Typische Auslöser für solche Graubereiche sind zum Beispiel:
- unklare Zuständigkeiten für Updates und Patches
- fehlerhafte Konfigurationen von Cloud- oder Sicherheitslösungen
- unzureichend geregelte Zugriffsrechte
- fehlende Dokumentation von Aufgaben und Freigaben
- projektbezogene Zusammenarbeit mit externen Spezialisten
- abweichende Erwartungen zwischen Unternehmen und IT-Dienstleister
Cyber-Kriminalität als Auslöser von Cyber-Vorfällen
Viele Cyber-Vorfälle entstehen durch Cyber-Kriminalität, etwa durch Phishing, DoS / DDoS Attacken, Schadsoftware oder gezielte Hacker-Angriffe. Cyber-Kriminelle nutzen dabei technische Schwachstellen, menschliche Fehler oder unzureichende Sicherheitsmaßnahmen aus, um Zugriff auf Systeme oder Daten zu erhalten.
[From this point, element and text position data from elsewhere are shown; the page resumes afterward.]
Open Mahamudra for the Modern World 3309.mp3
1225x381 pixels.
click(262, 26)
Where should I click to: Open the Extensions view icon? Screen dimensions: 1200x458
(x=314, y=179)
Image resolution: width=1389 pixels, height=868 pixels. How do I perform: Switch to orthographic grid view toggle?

Aktuelle Studien zeigen, wie vielfältig die Ursachen von Cyber-Vorfällen sind. Laut dem ENISA Threat Landscape Report 2025 beginnen rund 60 % aller Angriffe mit Phishing oder Social Engineering. Weitere etwa 21 % entstehen durch die Ausnutzung technischer Sicherheitslücken. Gleichzeitig werden Social-Engineering-Angriffe zunehmend durch KI unterstützt. Diese Mischung aus menschlichen Fehlern, technischen Schwachstellen und komplexen IT-Strukturen macht deutlich, warum Verantwortlichkeiten bei Cyber-Vorfällen häufig nicht eindeutig zuzuordnen sind.
Quelle: European Union Agency for Cybersecurity
Bei Cyber-Vorfällen geht es darum, wer den Fehler gemacht hat, wer wofür verantwortlich war, was vertraglich geregelt wurde und welche Pflichten beim Unternehmen verbleiben. Diese Haftungs- und Verantwortungsstruktur zeigen wir Ihnen im nächsten Kapitel genauer.
KI verändert auch die Cyber-Sicherheit
Cyber-Risiken verändern sich zunehmend durch neue Technologien wie Künstliche Intelligenz. Laut dem Hiscox Cyber Readiness Report 2025 sehen 77 Prozent der Unternehmen KI als Chance für mehr Cyber-Sicherheit. Gleichzeitig sind sich viele auch der neuen Risiken bewusst. Das unterstreicht, dass Cyber-Sicherheit heute nicht nur eine technische Frage ist, sondern ein Feld, in dem Prävention, Risikobewusstsein und klare Verantwortlichkeiten zusammenspielen.